TEXT SECTION section start

But coming back to my mea culpa, I told my daughter some very heavy words that I regretted almost instantly after they left my lips. Too late, too little.

Italy and especially Florence are beautiful but they are also very demanding on our family. The influx of impolite and almost barbaric tourists, coupled with a certain museum-fatigue, combine to make us all edgy.

I am the first to recognize that I can no longer keep my temper in check. And when my highly hormonal teenaged daughter challenges me directly over every freaking decision I make, I just lose it.

I shouldn’t but I do. And what makes it worse is I see it coming but in my exasperation, I am unable to hold my tongue. I tell my daughter and my wife things that I should keep to myself, not think, or at least not utter in a shouting voice meant for a ship in a storm.

What is even more distressing is the fact that we are all shocked by how things work in Italy. To us, the country seems to be in a constant state of movement and organized chaos.

TEXT SECTION section end
EXTRACTED MATERIAL section start

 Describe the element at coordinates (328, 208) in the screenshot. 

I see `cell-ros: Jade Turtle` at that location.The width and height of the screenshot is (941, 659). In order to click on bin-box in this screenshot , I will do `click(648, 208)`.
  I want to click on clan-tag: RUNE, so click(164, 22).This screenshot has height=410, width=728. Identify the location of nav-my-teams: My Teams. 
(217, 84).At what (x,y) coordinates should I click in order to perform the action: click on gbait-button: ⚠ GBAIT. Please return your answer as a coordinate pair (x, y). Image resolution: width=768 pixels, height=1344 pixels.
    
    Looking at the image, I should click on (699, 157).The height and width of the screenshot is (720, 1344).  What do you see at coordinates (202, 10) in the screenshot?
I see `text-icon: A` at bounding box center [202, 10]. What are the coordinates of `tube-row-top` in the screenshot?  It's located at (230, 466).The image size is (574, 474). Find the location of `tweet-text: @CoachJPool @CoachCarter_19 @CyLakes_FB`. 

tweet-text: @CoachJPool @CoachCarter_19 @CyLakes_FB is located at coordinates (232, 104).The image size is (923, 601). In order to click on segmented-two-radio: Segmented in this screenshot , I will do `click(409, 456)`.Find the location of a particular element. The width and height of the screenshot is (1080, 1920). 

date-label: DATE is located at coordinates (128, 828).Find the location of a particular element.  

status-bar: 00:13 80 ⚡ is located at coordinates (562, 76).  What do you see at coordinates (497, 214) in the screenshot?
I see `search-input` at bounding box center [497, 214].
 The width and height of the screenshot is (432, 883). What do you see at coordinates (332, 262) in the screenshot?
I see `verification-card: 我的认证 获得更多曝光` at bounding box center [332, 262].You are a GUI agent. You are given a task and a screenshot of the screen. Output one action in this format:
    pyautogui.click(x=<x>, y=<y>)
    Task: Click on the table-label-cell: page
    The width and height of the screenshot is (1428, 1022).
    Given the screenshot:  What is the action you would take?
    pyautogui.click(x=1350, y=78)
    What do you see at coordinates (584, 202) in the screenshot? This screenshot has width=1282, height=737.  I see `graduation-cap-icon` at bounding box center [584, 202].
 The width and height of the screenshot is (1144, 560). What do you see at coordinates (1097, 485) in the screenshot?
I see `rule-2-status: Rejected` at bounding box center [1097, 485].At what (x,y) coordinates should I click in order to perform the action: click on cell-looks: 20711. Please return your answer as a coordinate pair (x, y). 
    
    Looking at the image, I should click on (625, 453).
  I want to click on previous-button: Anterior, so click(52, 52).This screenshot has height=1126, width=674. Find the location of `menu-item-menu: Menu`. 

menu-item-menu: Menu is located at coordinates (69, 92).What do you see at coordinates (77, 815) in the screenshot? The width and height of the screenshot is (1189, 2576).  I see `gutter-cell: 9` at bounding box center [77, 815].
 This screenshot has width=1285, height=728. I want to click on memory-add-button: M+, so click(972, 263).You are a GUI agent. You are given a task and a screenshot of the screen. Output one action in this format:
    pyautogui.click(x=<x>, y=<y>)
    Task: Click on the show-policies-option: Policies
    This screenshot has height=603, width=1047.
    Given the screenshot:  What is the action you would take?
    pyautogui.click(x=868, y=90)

EXTRACTED MATERIAL section end

**EXERCISE**
In the text about traveling in Italy, rewrite everything from "But coming back" down to "just lose it.", substituting "son" for each instance of "daughter".

**EXERCISE RESULT**
But coming back to my mea culpa, I told my son some very heavy words that I regretted almost instantly after they left my lips. Too late, too little.

Italy and especially Florence are beautiful but they are also very demanding on our family. The influx of impolite and almost barbaric tourists, coupled with a certain museum-fatigue, combine to make us all edgy.

I am the first to recognize that I can no longer keep my temper in check. And when my highly hormonal teenaged son challenges me directly over every freaking decision I make, I just lose it.